Higher temperatures may be utilized to overcome this problem.
However, at high temperatures thermodynamic equilibrium tends to
favor the preservation of undesirable multi-ring aromatic
compounds.
It is an object of the present invention to circumvent both the
kinetic and equilibrium limits encountered in conventional
hydrotreating processes which employ fixed bed catalysts. It is a
further object of the present invention to provide an improved
hydrotreating process employing a catalyst slurry. It is a still
further object of the present invention to accomplish reactivation
of the catalyst employed in the present process by hydrogen
stripping the catalyst in an essentially continuous cyclic
process.
In comparison to the present process, hydrogen stripping with a
conventional fixed bed reactor has been found to provide only a
temporary gain in catalyst activity, which gain is quickly lost in
a few days. Therefore, frequent and expensive shut downs would be
required for hydrogen stripping to be effective in a fixed bed
hydrotreating process.
Hydrotreating processes utilizing a slurry of dispersed catalysts
in admixture with a hydrocarbon oil are generally known. For
example, Pat. No. 4,557,821 to Lopez et al discloses hydrotreating
a heavy oil employing a circulating slurry catalyst. Other patents
disclosing slurry hydrotreating include U.S. Pat. Nos. 3,297,563;
2,912,375; and 2,700,015.
Various problems in operating the slurry processes disclosed in the
prior art have apparently hindered commercialization. For example,
according to the process disclosed in Pat. Nos. 4,557,821;
2,912,375 and 2,700,015, it is necessary to reactivate the catalyst
by air oxidation. However, air oxidation is expensive since
depressurization of the catalyst environment between the
hydrotreating reactor and the reactivator, requiring expensive lock
hoppers, is necessary before combusting off the contaminants on the
catalyst. Furthermore, expensive equipment is necessary to avoid
air contamination and possible explosions.

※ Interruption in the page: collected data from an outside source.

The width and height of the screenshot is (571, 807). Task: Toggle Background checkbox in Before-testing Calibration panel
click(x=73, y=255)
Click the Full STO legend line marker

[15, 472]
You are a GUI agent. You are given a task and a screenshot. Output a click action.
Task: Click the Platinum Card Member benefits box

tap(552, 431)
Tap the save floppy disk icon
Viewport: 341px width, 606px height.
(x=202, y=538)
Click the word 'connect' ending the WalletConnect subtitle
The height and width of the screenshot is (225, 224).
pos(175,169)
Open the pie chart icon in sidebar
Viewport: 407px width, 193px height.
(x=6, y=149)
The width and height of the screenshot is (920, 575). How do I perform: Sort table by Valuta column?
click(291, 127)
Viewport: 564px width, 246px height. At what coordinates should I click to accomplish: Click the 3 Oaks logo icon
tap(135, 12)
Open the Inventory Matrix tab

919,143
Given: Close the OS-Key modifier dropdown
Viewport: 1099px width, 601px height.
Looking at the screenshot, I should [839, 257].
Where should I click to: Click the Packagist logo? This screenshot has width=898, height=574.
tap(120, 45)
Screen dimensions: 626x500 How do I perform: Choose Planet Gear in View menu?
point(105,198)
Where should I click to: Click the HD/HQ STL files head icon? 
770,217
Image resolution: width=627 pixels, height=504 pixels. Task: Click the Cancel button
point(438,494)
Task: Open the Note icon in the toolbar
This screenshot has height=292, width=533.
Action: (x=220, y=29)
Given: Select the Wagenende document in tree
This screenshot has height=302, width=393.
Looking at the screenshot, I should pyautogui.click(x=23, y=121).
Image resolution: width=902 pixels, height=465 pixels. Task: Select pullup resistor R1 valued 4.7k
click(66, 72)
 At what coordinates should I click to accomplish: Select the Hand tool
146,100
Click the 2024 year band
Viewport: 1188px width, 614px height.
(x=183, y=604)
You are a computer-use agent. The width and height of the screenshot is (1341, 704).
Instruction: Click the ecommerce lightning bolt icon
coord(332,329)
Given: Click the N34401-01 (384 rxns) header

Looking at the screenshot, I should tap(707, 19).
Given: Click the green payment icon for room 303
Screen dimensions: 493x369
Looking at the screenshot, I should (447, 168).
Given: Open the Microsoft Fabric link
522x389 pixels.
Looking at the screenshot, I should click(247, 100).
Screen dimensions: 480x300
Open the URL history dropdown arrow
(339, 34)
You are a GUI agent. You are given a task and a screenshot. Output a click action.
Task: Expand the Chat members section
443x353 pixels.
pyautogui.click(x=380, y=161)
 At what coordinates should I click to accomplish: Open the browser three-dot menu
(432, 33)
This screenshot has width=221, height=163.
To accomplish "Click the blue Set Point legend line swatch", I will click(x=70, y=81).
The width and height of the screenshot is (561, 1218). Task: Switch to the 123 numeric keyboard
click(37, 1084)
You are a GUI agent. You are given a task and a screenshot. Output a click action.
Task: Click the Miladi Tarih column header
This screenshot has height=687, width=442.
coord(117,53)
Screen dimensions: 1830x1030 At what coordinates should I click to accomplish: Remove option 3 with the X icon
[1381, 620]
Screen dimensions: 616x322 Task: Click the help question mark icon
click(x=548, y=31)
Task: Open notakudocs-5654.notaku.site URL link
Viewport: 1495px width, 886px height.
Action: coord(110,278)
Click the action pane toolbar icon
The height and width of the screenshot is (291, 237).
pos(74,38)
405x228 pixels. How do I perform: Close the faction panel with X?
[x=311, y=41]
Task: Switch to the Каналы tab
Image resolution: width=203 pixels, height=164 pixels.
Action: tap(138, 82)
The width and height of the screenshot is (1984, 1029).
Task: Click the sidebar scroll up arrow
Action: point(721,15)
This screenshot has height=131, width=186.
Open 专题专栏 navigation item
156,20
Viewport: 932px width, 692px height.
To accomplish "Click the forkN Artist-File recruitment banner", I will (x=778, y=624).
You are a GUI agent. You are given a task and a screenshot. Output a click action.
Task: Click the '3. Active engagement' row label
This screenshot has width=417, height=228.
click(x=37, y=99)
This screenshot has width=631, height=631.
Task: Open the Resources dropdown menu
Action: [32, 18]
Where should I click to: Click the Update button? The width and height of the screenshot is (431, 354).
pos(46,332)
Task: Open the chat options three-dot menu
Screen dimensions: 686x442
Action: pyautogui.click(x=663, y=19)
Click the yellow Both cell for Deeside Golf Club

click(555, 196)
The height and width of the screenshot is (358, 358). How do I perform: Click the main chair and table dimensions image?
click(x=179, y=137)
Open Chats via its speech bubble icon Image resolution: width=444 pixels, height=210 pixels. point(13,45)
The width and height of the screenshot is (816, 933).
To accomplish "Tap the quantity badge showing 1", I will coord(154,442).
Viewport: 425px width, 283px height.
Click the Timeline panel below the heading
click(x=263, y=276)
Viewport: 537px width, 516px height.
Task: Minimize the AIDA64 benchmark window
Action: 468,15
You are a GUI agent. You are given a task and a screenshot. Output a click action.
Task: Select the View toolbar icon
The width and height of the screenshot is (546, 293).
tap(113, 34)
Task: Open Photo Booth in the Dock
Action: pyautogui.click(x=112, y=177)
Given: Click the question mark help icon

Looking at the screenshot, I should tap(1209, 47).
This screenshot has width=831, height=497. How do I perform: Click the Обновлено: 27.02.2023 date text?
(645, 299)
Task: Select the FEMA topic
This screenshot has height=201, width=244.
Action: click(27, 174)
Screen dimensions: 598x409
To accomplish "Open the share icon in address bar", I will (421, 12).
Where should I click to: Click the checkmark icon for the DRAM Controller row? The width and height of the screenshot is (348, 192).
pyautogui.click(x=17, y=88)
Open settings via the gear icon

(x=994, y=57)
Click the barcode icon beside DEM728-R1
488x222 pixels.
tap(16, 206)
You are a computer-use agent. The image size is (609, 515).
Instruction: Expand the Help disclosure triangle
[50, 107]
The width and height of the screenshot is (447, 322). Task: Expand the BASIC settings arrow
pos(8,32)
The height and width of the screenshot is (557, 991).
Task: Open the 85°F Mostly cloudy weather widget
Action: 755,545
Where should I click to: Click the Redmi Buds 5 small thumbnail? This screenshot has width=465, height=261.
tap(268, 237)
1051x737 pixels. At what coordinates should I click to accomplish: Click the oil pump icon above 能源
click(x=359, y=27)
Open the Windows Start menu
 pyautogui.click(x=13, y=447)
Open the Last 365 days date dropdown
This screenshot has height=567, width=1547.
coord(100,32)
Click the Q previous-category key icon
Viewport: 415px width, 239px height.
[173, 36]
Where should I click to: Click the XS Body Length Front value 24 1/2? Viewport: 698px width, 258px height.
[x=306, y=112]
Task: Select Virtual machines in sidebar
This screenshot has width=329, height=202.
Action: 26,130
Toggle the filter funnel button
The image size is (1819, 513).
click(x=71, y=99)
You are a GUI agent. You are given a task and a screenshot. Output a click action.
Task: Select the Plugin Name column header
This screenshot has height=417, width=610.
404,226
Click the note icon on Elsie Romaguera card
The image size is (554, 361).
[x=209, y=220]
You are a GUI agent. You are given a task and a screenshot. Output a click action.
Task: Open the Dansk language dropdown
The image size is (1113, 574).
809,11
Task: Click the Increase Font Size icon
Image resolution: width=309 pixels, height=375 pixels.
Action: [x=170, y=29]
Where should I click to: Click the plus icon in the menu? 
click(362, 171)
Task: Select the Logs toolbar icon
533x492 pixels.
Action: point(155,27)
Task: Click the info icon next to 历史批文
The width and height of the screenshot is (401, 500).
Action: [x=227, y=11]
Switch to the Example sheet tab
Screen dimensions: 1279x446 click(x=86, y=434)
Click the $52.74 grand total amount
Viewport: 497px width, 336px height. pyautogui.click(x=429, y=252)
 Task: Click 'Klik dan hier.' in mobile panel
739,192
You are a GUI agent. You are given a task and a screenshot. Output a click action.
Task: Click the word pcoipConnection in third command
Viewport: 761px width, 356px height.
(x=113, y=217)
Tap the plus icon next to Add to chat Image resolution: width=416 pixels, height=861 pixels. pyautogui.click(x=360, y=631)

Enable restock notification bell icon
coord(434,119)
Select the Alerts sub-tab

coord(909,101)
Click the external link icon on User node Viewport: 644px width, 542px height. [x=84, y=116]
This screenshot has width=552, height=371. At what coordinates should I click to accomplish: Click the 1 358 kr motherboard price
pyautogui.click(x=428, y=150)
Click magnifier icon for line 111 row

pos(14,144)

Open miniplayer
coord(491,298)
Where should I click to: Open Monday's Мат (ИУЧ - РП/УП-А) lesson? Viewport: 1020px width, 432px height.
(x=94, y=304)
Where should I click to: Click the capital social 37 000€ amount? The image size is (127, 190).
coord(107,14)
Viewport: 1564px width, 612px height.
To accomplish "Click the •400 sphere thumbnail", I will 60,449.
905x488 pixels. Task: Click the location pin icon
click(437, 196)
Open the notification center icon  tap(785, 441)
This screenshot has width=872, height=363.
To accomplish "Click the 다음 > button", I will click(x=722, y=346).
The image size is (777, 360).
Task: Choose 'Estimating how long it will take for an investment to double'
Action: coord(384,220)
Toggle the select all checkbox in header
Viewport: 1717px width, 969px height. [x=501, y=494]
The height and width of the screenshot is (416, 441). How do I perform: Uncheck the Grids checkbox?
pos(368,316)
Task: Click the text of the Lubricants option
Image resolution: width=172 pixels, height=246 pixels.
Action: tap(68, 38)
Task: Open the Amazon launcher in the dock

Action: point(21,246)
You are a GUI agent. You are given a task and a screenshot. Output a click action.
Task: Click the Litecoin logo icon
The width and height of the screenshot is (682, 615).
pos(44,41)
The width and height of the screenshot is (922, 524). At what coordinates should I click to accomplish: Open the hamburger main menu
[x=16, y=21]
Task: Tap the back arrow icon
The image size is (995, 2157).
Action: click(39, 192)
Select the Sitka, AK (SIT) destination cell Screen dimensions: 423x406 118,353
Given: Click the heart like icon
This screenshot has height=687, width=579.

BRIEF DESCRIPTION OF THE INVENTION
The present invention is directed to a method of maintaining high
catalyst activity in a slurry hydrotreating process for heavy
fossil fuels wherein a hydrotreating catalyst of small particle
size is contacted with heavy petroleum or synfuel stocks for
hydrogenation of heavy aromatics and removal of nitrogen and
sulfur. The catalyst is circulated between a hydrotreating reaction
zone and hydrogen stripping reactivation zone.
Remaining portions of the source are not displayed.